Der Steinkauz (Athene noctua) ist eine kleine, kompakte Eule mit auffallend gelben Augen, flacher Stirn und einem weisslichen Gesichtsschleier. Mit einer Körperlänge von nur etwa 22–27 cm und ein Gewicht von 150–250 g ist er eine eher kleine Eule.
Sein Gefieder ist bräunlich mit weissen Flecken auf der Oberseite und heller Unterseite. Charakteristisch ist sein aufrechter Sitz und der etwas „grimmige“ Blick. Der Steinkauz ist dämmerungs- und nachtaktiv.

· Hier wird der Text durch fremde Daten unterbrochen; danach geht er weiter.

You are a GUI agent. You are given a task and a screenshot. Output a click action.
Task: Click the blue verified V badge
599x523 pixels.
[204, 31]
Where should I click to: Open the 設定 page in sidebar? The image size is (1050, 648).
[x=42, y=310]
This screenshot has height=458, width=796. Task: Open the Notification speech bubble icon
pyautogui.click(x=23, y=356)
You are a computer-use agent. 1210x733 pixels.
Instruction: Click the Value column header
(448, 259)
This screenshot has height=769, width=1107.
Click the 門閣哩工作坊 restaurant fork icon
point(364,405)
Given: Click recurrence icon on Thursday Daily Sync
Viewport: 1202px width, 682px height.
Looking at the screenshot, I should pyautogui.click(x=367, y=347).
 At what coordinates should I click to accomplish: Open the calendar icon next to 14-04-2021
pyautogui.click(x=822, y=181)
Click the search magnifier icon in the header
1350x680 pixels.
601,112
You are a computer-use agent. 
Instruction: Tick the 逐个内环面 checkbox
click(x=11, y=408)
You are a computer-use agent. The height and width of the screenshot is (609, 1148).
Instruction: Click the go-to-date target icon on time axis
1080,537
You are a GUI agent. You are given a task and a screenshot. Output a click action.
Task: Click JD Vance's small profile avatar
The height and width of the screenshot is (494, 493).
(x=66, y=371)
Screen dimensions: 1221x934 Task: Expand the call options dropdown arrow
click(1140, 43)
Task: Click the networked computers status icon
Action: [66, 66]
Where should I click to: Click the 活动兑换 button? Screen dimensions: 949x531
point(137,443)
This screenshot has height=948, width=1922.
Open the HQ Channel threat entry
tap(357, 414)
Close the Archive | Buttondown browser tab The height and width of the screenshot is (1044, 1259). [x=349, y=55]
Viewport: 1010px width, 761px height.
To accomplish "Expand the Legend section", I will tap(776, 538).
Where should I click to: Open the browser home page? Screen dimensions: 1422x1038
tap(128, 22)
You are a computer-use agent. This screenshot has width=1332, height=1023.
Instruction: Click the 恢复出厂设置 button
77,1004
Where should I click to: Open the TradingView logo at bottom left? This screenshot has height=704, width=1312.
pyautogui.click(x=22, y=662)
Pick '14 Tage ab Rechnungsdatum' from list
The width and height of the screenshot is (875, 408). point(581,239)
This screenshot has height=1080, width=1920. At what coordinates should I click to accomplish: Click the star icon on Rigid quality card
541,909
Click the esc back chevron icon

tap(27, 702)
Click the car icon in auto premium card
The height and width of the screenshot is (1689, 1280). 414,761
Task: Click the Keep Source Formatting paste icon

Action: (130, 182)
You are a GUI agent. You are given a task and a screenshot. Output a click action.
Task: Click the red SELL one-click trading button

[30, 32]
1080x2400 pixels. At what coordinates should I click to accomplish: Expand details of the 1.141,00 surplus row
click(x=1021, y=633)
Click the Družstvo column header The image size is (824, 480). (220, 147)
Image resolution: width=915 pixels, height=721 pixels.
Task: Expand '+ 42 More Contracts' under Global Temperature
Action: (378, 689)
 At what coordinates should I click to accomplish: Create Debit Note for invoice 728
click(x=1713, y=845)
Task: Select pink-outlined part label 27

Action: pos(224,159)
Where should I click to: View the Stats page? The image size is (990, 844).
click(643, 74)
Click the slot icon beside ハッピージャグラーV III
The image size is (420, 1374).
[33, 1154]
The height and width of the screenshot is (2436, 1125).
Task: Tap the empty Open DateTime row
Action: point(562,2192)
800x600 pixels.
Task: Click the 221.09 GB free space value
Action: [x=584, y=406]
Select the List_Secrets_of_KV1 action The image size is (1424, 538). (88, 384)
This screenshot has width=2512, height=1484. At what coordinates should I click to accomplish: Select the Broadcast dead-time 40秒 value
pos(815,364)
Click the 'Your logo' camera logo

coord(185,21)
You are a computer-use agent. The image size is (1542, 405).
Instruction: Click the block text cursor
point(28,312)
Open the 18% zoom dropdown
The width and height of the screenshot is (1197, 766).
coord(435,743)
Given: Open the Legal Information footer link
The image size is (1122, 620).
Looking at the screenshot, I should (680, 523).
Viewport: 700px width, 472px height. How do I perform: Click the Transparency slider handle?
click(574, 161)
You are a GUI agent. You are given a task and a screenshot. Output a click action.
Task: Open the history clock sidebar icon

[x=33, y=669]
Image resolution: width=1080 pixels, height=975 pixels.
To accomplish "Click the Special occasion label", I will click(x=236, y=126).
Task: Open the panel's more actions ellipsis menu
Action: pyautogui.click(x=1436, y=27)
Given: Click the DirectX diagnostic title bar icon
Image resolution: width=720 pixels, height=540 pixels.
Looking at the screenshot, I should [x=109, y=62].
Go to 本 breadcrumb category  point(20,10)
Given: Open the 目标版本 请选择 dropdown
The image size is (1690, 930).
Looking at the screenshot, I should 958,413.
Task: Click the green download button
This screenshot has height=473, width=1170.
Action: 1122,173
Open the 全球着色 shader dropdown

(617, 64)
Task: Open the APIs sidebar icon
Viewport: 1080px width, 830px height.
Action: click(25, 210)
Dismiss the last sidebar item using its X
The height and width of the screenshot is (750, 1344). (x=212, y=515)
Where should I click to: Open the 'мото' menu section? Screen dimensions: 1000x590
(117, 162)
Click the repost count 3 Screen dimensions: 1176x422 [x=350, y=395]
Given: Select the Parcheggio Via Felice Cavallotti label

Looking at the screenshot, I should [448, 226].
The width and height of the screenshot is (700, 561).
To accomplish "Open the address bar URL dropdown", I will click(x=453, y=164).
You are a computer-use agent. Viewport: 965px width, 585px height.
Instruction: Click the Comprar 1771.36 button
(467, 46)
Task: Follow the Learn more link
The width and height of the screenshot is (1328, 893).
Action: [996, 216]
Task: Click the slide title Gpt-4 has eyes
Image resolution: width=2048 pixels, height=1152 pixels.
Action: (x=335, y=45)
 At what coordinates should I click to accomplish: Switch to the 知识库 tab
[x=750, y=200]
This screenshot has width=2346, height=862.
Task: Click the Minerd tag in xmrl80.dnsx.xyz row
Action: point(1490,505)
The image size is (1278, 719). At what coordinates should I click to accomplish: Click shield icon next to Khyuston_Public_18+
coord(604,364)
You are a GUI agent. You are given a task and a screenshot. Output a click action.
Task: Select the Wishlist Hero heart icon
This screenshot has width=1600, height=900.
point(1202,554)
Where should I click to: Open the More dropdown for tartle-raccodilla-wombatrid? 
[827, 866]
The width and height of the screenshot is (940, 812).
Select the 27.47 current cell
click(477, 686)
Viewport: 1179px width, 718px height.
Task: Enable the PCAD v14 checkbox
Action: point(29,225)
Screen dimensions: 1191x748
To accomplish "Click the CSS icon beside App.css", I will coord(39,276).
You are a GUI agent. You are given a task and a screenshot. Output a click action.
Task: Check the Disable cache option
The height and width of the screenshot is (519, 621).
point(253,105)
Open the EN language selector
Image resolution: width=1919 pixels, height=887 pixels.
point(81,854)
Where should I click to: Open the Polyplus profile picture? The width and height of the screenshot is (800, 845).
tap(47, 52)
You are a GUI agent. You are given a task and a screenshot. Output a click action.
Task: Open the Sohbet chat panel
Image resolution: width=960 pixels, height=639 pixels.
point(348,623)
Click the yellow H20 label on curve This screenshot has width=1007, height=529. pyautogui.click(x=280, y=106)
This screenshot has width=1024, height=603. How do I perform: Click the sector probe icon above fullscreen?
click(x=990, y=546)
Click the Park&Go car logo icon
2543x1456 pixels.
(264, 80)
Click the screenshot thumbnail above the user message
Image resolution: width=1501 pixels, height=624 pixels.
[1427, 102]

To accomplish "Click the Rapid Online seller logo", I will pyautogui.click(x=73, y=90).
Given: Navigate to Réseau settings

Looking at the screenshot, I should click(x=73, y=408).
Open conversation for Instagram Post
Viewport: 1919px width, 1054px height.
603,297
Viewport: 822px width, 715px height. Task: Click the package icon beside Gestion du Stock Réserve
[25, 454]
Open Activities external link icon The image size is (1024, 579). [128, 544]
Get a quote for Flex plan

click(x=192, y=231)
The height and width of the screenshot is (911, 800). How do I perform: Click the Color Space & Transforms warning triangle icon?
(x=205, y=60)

Steinkäuze ernähren sich überwiegend von Insekten, Regenwürmern und Kleinsäugern und bevorzugen halboffene Landschaften wie Streuobstwiesen, Weiden mit alten Höhlenbäumen oder bäuerlich geprägte Kulturlandschaften.
Bei der Nahrungssuche hat der Steinkauz einen eher kleinen Aktionsraum und jagt sehr nestnah, vorausgesetzt die Umgebung ist geeignet, d.h. strukturreich: also extensiv genutzte Wiesen und Weiden mit Hecken, Streuobstwiesen, Feldgehölze, Stein-und Totholzhaufen.
Sein Aktionsradius zur Jagd beträgt bei optimaler Umgebung lediglich 200–300 m um die Bruthöhle oder deutlich näher im **Umkreis von 50–150 m.
In weniger günstigen Habitaten hingegen oder wenn das Nahrungsangebot knapp ist, können die Beuteflfüge auch bis 500 m oder etwas weiter reichen.
Wenn wir also nachgewiesen Bruten haben und die Umgebung rund ums Nest reich an kurzrasigen Flächen mit Kleinsäugern, Insekten und Regenwürmern ist, ist der langfristige Bruterfolg stark von der Qualität und Pflege dieser Flächen abhängig.
In sehr strukturreicher Landschaft mit guter Habitatqualität und damit einhergehender Nahrungsdichte reicht oft schon eine Fläche von 2-5 Hektar im direkten Umfeld der Bruthöhle aus, um ein Brutpaar samt Jungvögeln zu versorgen. In strukturärmeren Revieren kann der Bedarf 10-15 Hektar Fläche pro Brutpaar betragen.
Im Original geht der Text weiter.